اَلَّذ۪ي خَلَقَ فَسَوّٰىۙۖ

وَالَّذ۪ي قَدَّرَ فَهَدٰىۙۖ

“Yüce Rabbinin adını tesbih et.Yaratıp uygun şekil veren; O, (her şeyi) ölçüyle yapıp yönlendirendir.” (A‘lâ 87/1-3)

فَالِقُ الْاِصْبَاحِۚ وَجَعَلَ الَّيْلَ سَكَنًا وَالشَّمْسَ وَالْقَمَرَ حُسْبَانًاۜ ذٰلِكَ تَقْد۪يرُ الْعَز۪يزِ الْعَل۪يمِ

 “O, karanlığı yarıp sabahı çıkarandır. Geceyi dinlenme zamanı, güneşi ve ayı da ince birer hesap ölçüsü kıldı. Bütün bunlar mutlak güç sahibinin, hakkıyla bilenin takdiridir (ölçüp biçmesidir).” (En’am 6/96)

نَحْنُ قَدَّرْنَا بَيْنَكُمُ الْمَوْتَ وَمَا نَحْنُ بِمَسْبُوق۪ينَۙ

 “Aranızda ölümü takdir eden O’dur.” (Vakıa 56/60. Ayrıca bkz: Müzemmil 73/20. Abese 80/19. Müdessir 74/18-19. İnsan 76/16)

3.Güç yetirmek.

اَيَحْسَبُ اَنْ لَنْ يَقْدِرَ عَلَيْهِ اَحَدٌۢ

“İnsanoğlu, kendisine kimsenin güç yetiremeyeceğini mi sanıyor?” (Beled 90/5. Ayrıca bkz: Enbiyâ 21/87. Nahl 16/75-76)

4.Kıymet, değer. Leyletü’l-kadr olarak. Ayrıca, miktar, meblağ, şeref, hürmet vakar manalarında da kullanılır.

 

5.İlâhi plan.

...وَفَتَنَّاكَ فُتُونًا۠ فَلَبِثْتَ سِن۪ينَ ف۪ٓي اَهْلِ مَدْيَنَ ثُمَّ جِئْتَ عَلٰى قَدَرٍ يَا مُوسٰى

 “... seni sıkı bir denemeden geçirdik (ve kaçıp Medyen’e gittin).
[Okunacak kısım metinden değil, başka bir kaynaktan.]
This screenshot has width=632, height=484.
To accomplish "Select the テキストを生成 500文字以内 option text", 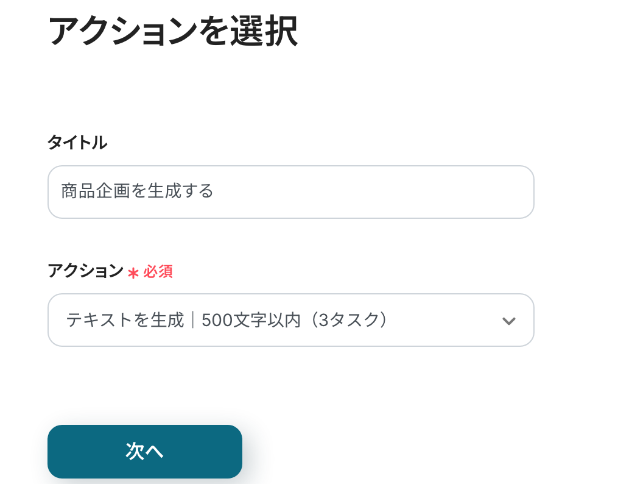I will [226, 320].
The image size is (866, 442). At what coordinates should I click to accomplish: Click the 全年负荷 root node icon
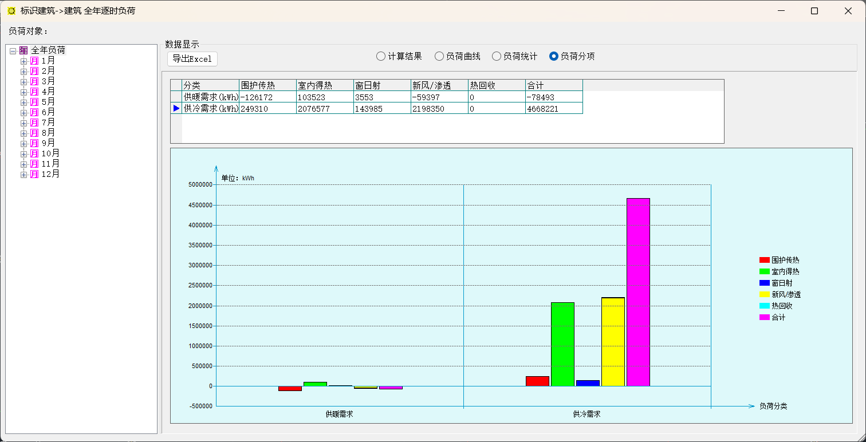(x=23, y=50)
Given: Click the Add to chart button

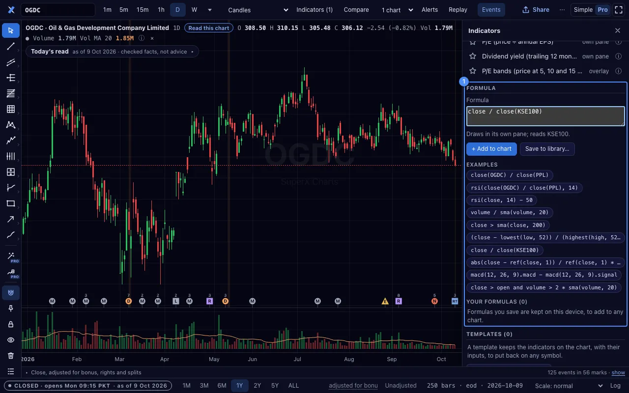Looking at the screenshot, I should 491,149.
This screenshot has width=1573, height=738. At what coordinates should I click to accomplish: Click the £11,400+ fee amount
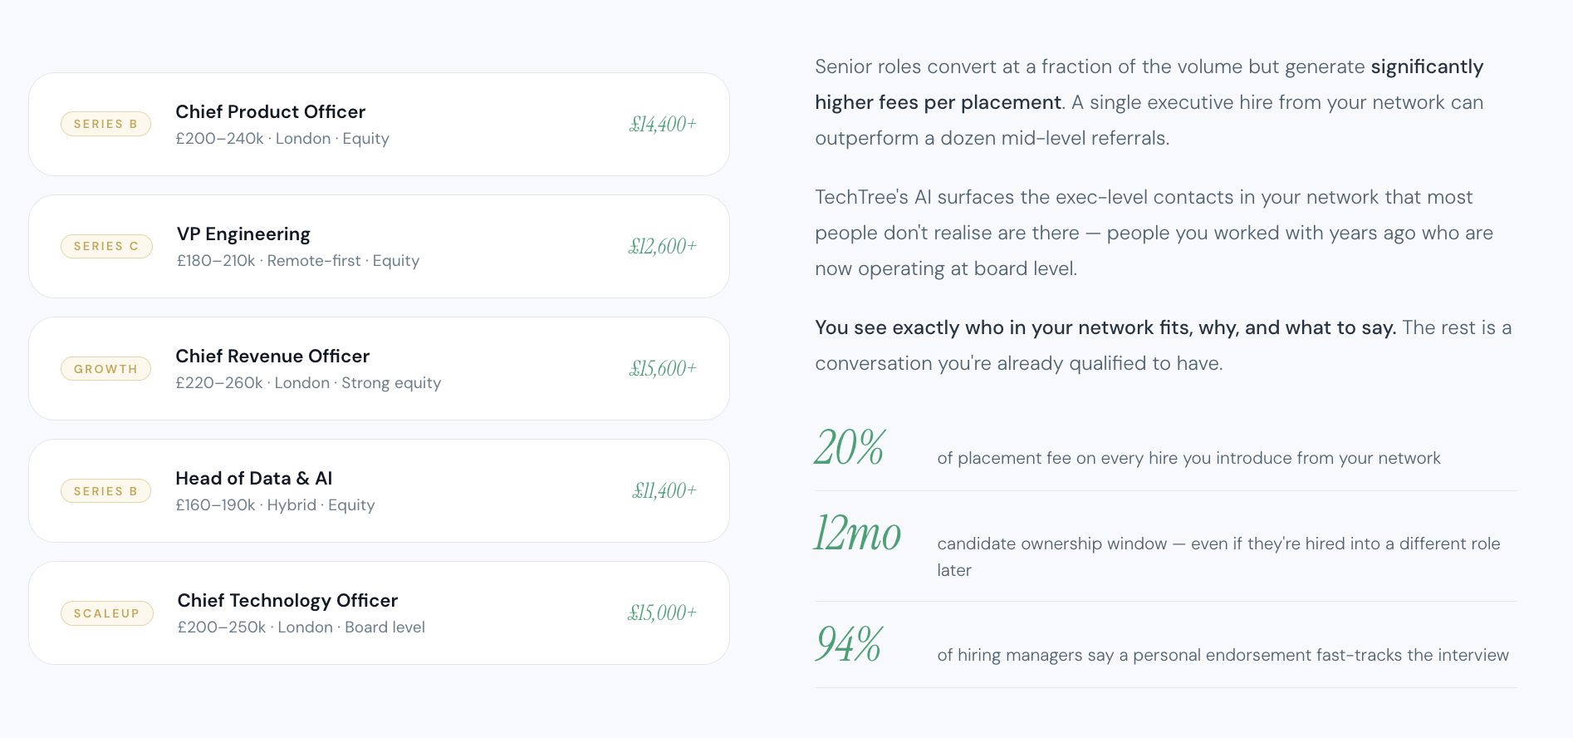point(664,491)
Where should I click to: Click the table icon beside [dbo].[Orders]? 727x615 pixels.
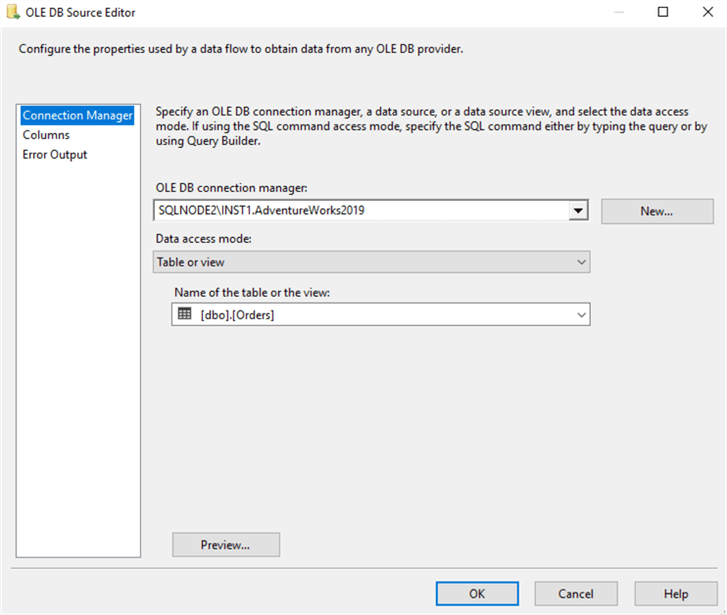tap(184, 314)
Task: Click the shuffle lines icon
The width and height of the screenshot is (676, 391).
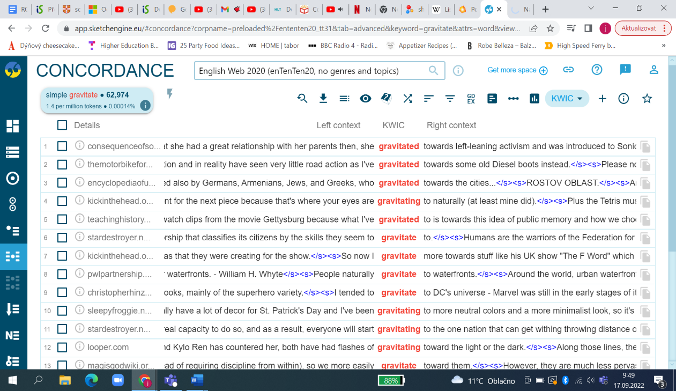Action: tap(408, 98)
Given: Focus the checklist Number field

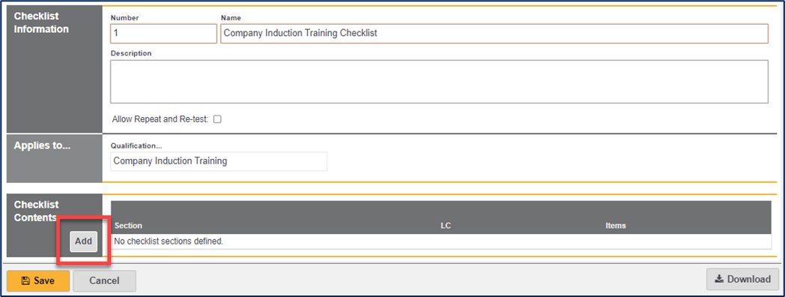Looking at the screenshot, I should [164, 34].
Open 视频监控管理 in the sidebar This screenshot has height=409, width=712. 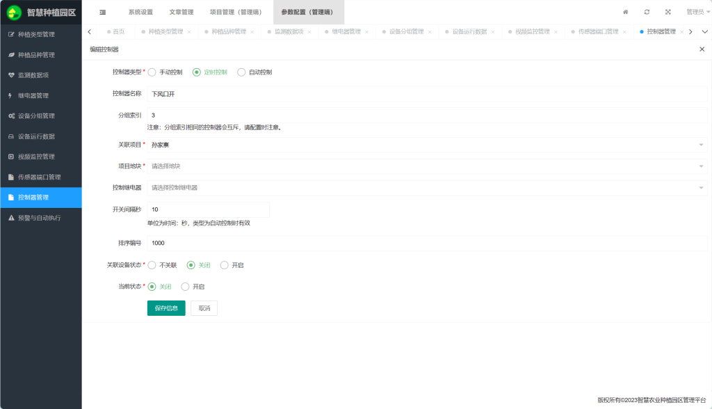click(x=36, y=157)
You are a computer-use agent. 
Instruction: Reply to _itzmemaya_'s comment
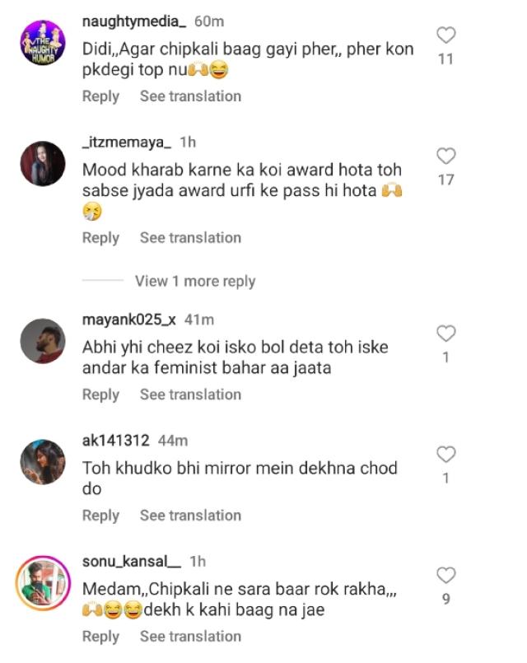(100, 238)
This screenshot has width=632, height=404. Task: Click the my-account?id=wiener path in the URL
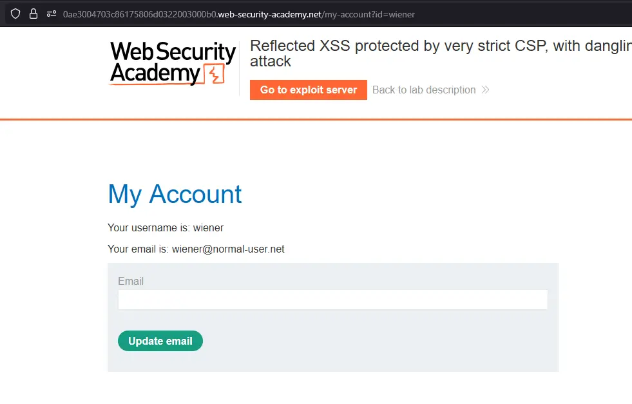(369, 14)
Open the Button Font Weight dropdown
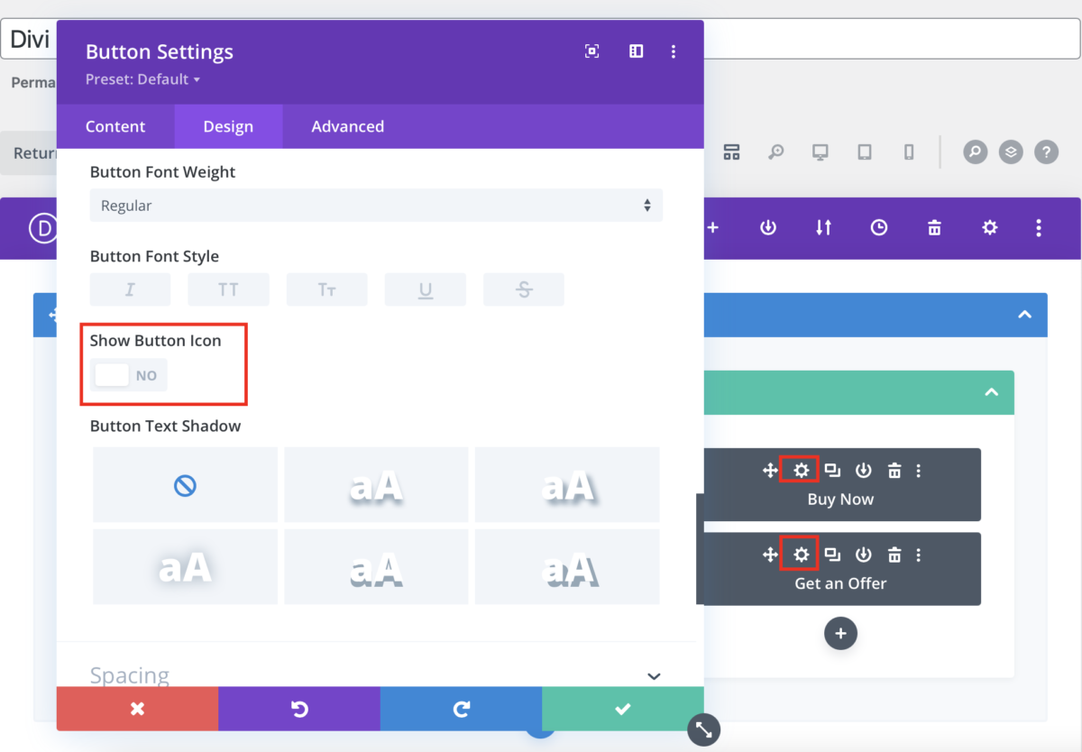The image size is (1082, 752). point(375,205)
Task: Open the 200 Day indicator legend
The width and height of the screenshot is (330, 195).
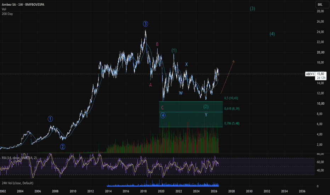Action: tap(7, 14)
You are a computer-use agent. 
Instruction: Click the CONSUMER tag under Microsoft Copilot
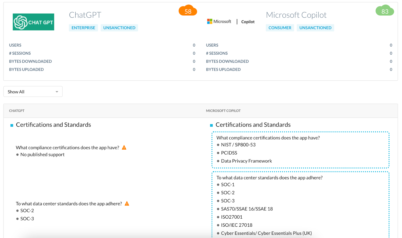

Medyen halkı içinde yıllarca kaldın, sonra (peygamber olman için) takdir edilmiş bir zamanda (Tûr’a) geldin ey Mûsâ!” (Tâhâ 20/40)

 

6.Zaman, süre.

اَلَمْ نَخْلُقْكُمْ مِنْ مَٓاءٍ مَه۪ينٍۙ

فَجَعَلْنَاهُ ف۪ي قَرَارٍ مَك۪ينٍۙ

اِلٰى قَدَرٍ مَعْلُومٍۙ

“Biz sizi bayağı bir sudan yaratmadık mı? Sonra onu belli bir süreye kadar sağlam bir yerde (ana rahminde) tuttuk.” (Mürselât 77/22)

Yine bu kökten gelen iktidar; bir hükmü uygulamaya güç yetmek, güçlü, yetkili olmak, muktedir, bunları yapabilen demektir. (el-Isfehânî, R. el-Müfredât, s: 595)

وَذَا النُّونِ اِذْ ذَهَبَ مُغَاضِبًا فَظَنَّ اَنْ لَنْ نَقْدِرَ عَلَيْهِ فَنَادٰى فِي الظُّلُمَاتِ اَنْ لَٓا اِلٰهَ اِلَّٓا اَنْتَ سُبْحَانَكَۗ اِنّ۪ي كُنْتُ مِنَ الظَّالِم۪ينَۚ

 Zünnûn’u da hatırla. Hani öfkelenerek (halkından ayrılıp) gitmişti de kendisini asla sıkıştırmayacağımızı sanmıştı. Derken karanlıklar içinde, “Senden başka hiçbir ilâh yoktur. Seni eksikliklerden uzak tutarım. Ben gerçekten (nefsine) zulmedenlerden oldum” diye dua etti.” (Enbiyâ 21/87. Bir benzeri: Rûm 30/37)

كَذَّبُوا بِاٰيَاتِنَا كُلِّهَا فَاَخَذْنَاهُمْ اَخْذَ عَز۪يزٍ مُقْتَدِرٍ

“Bütün âyetlerimizi yalanladılar. Biz de onları mutlak güç ve iktidar sahibinin yakalaması gibi yakaladık.” (Kamer 54/42. Bir benzeri: Kehf 18/45)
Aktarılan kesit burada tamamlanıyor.